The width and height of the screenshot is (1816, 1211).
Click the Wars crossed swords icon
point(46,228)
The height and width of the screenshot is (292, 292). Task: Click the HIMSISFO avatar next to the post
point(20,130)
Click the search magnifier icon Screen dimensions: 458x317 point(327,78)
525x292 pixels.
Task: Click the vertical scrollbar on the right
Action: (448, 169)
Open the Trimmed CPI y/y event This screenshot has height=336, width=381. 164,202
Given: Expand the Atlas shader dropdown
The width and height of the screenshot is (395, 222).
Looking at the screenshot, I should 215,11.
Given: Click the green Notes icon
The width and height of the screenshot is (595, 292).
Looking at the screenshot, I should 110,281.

────────

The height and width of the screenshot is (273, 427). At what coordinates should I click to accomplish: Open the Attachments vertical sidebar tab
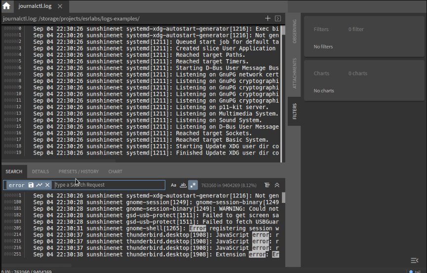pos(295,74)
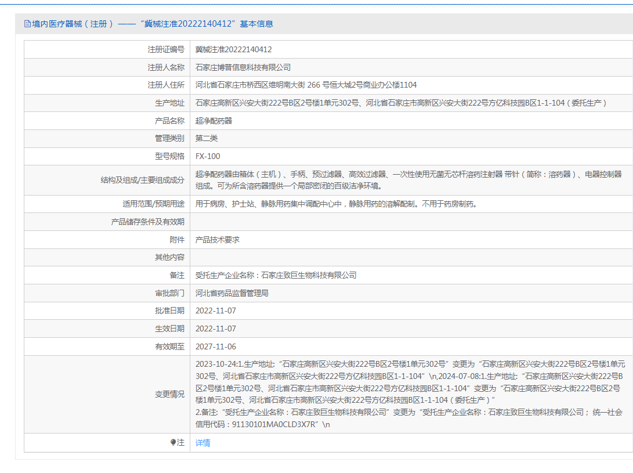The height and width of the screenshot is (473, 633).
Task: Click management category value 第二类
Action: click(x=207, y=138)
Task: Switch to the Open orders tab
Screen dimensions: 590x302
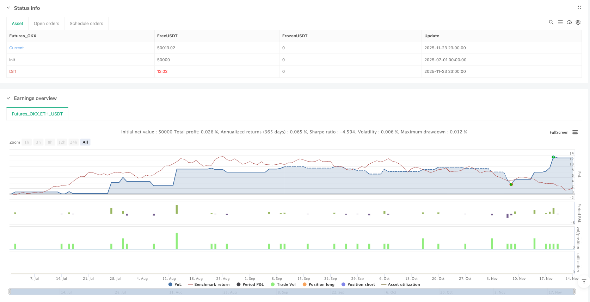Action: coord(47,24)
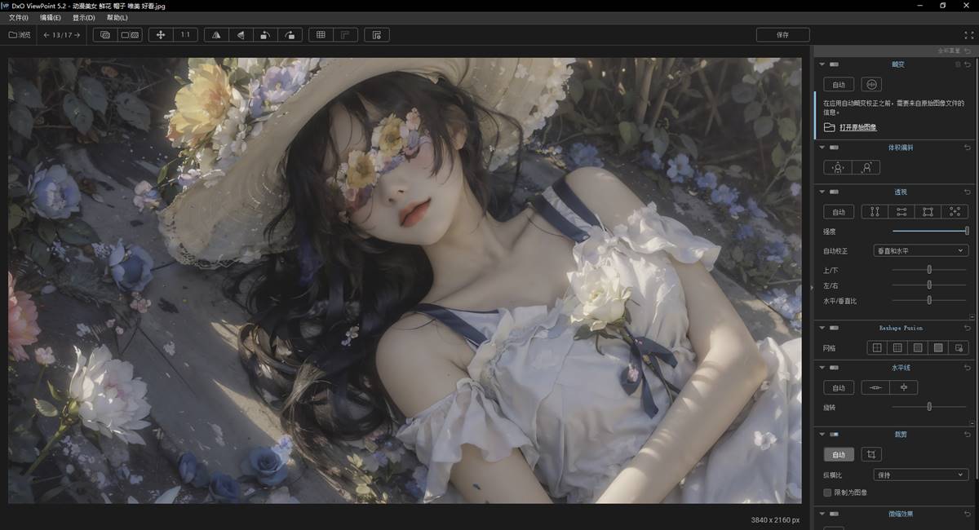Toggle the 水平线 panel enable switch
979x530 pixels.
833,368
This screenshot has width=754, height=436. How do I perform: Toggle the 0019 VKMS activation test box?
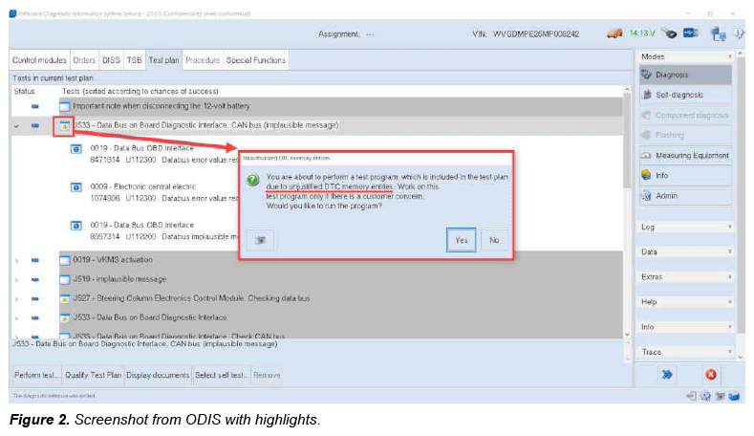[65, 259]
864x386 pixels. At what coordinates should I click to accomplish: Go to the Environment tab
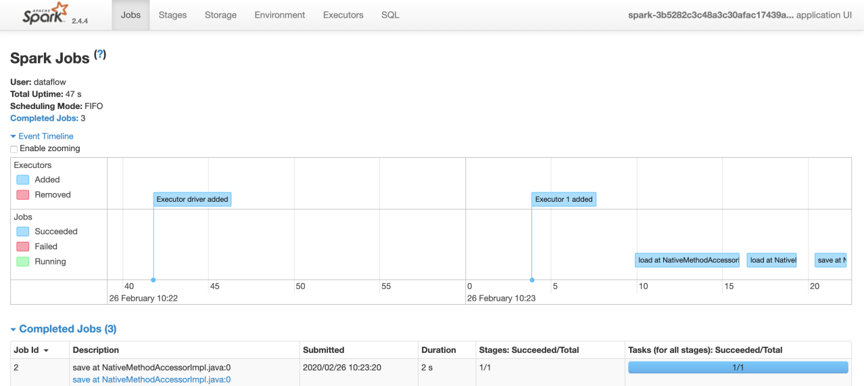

────────

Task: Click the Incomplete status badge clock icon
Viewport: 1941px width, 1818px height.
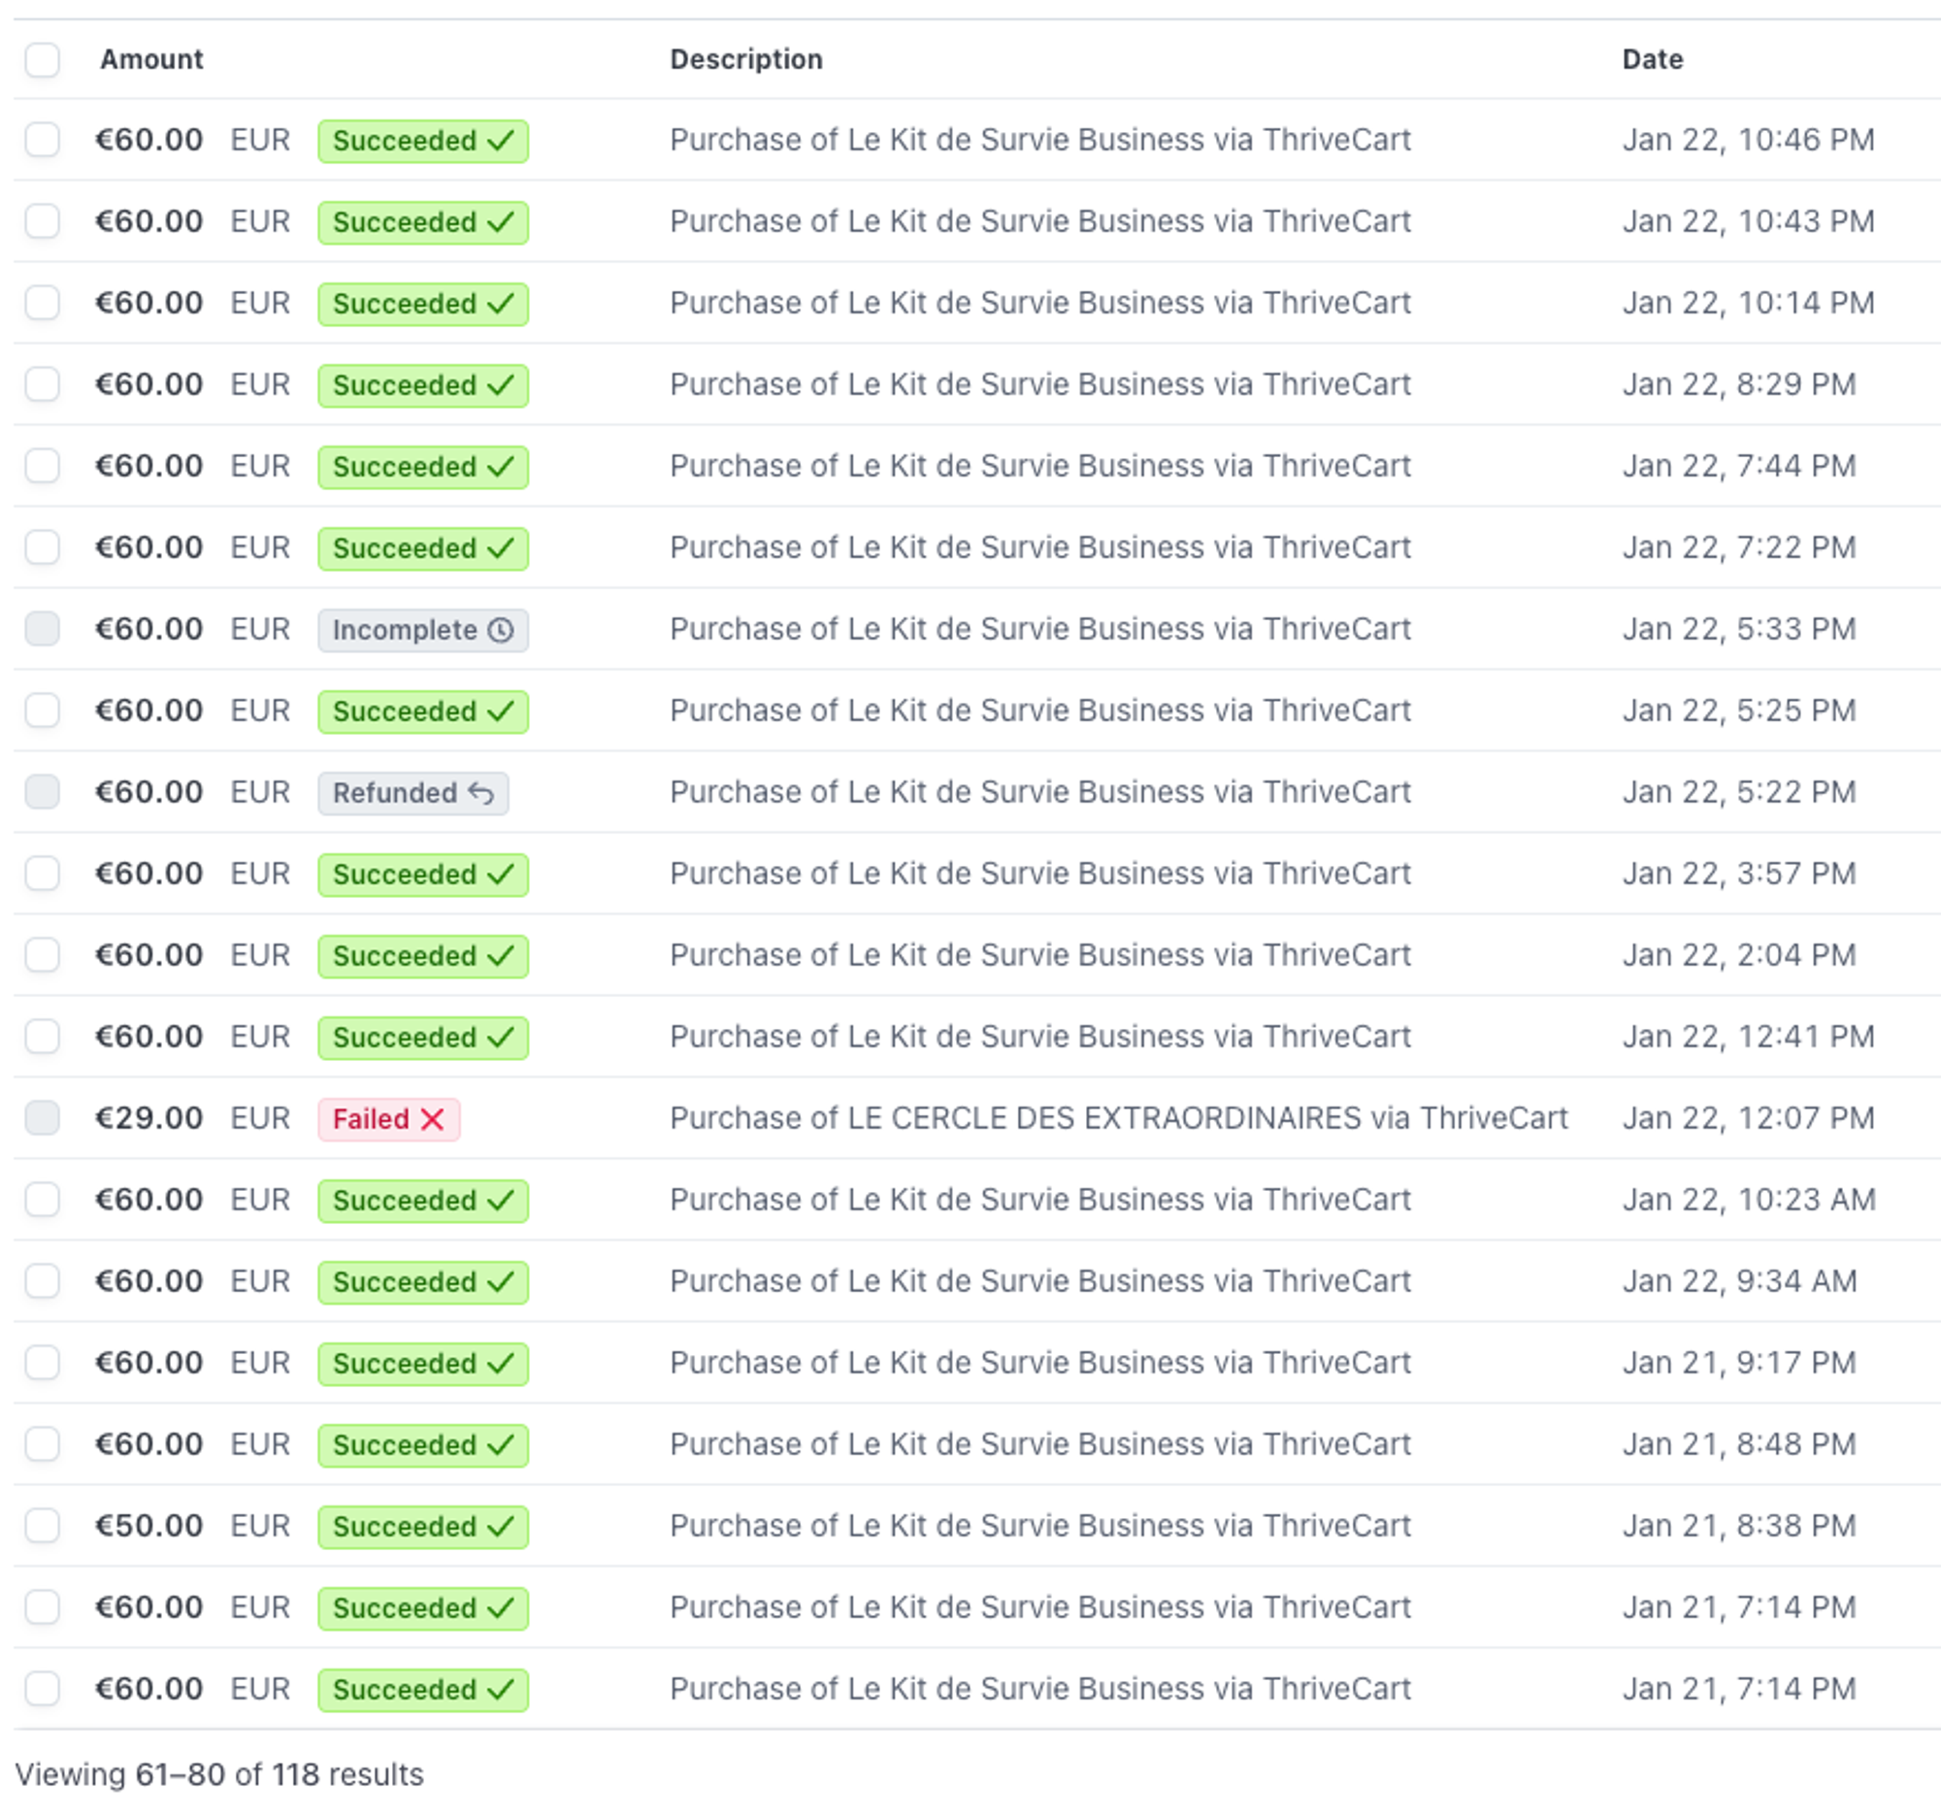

────────

• [ABOUT THIS EXERCISE]: When you reach the line holding "The height and width of the screenshot is (273, 427)." in the listing above, begin retyping exactly, and stop once the line holding "864x386 pixels. At" is done; pictures stay out.

• [TASK RESULT]:
The height and width of the screenshot is (273, 427). At what coordinates should I click to accomplish: Open the Attachments vertical sidebar tab
pos(295,74)
The height and width of the screenshot is (473, 633).
Task: Click management category value 第二类
Action: click(x=207, y=138)
Task: Switch to the Open orders tab
Screen dimensions: 590x302
Action: coord(47,24)
Toggle the 水平线 panel enable switch
979x530 pixels.
833,368
This screenshot has width=754, height=436. How do I perform: Toggle the 0019 VKMS activation test box?
[65, 259]
864x386 pixels. At what coordinates should I click to accomplish: Go to the Environment tab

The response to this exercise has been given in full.